I know he gets those from Tenn. Boys always get the good eyelashes. “What a beautiful baby,” I coo at him.

“Okay,” Sage says, waving me off. “What is going on with you and Adam?”

“Let me get some flan first!” Teal says, jumping up.

She returns with enormous pieces of coconut flan balanced on three plates, one for each of us. “Gracias,” Sage says, and I echo her thanks when Teal serves me. Though Sage offers to put Oak back in the carrier, I instead put the plate on the tray she was using, holding the fork with my free hand.

“That poor kid is covered with crumbs by the end of the day,” Sage says, laughing when I almost drop flan on him. “It’s his own fault, though. He’s a freaking milk beast. I have to constantly eat or else I wanna faint.”

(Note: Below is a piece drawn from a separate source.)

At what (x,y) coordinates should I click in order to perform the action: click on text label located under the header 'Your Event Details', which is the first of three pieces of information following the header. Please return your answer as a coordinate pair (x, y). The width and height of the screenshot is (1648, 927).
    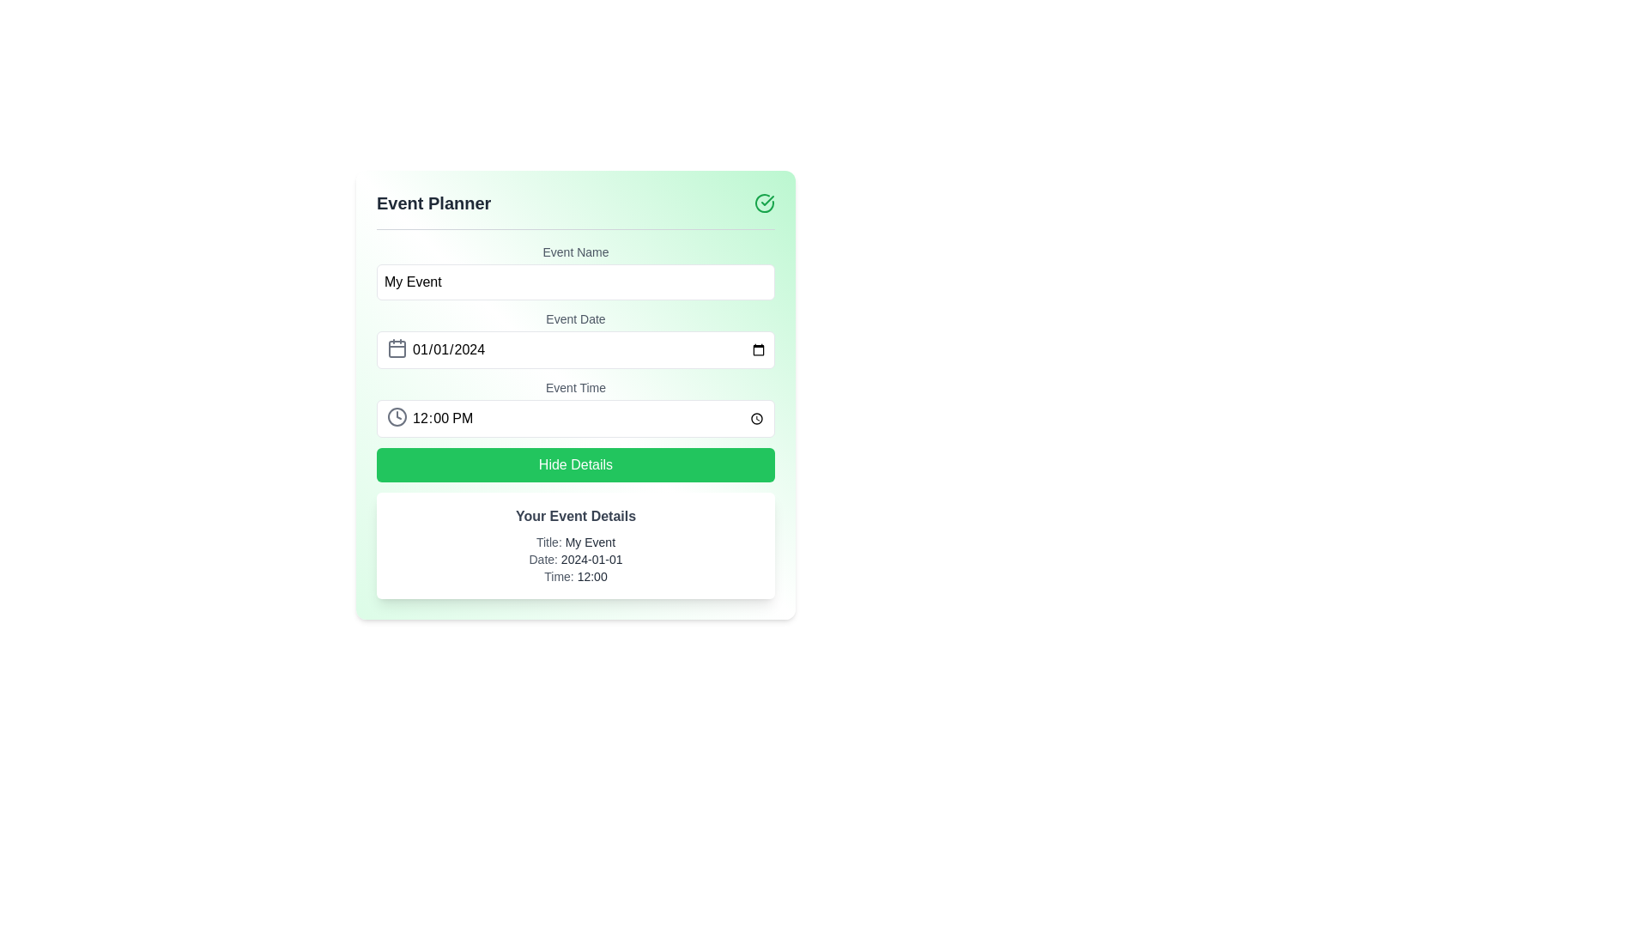
    Looking at the image, I should click on (576, 542).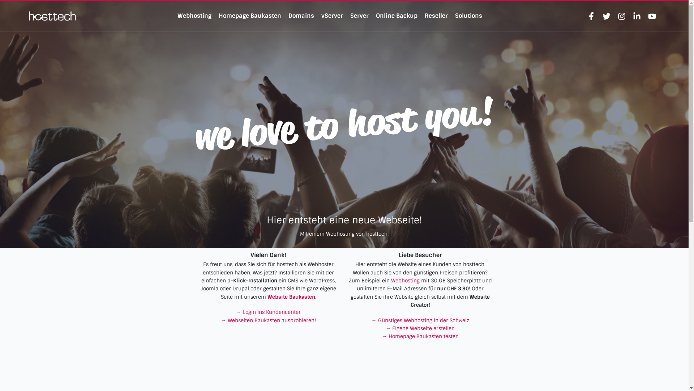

“Yeah, yeah, the baby likes milk,” Teal says, turning to me. “So, you’re dating Adam now? How did that come about?”

I shake my head. “We’re not dating. But there is someone who I might be sorta…involved with? Maybe? Maybe not anymore, though?”

“What does that mean?” Sage asks through a mouthful of flan.

I take a big breath and try my best to explain everything that’s happened within the last couple of weeks, between Adam and our agreement, as well as how the chats were going with @tryingsomethingnew. I leave out the erotic details of our last…ah, encounter. But they get the gist of it.

“Anyway. Yeah. That’s basically it.”

“It’s not basically it,” Teal says. “Why did you conveniently leave out the part where he punched that asshole Grayson Baker last night? Tell him thanks for that, by the way, because it saves me the trouble of having to beat his ass for what he did to you.” She frowns thoughtfully. “But I might do it anyway.”

Teal really could kick anyone’s ass. She spends at least seventy-five percent of her time working out and lifting weights the size of me. “You shouldn’t waste your time and energy.”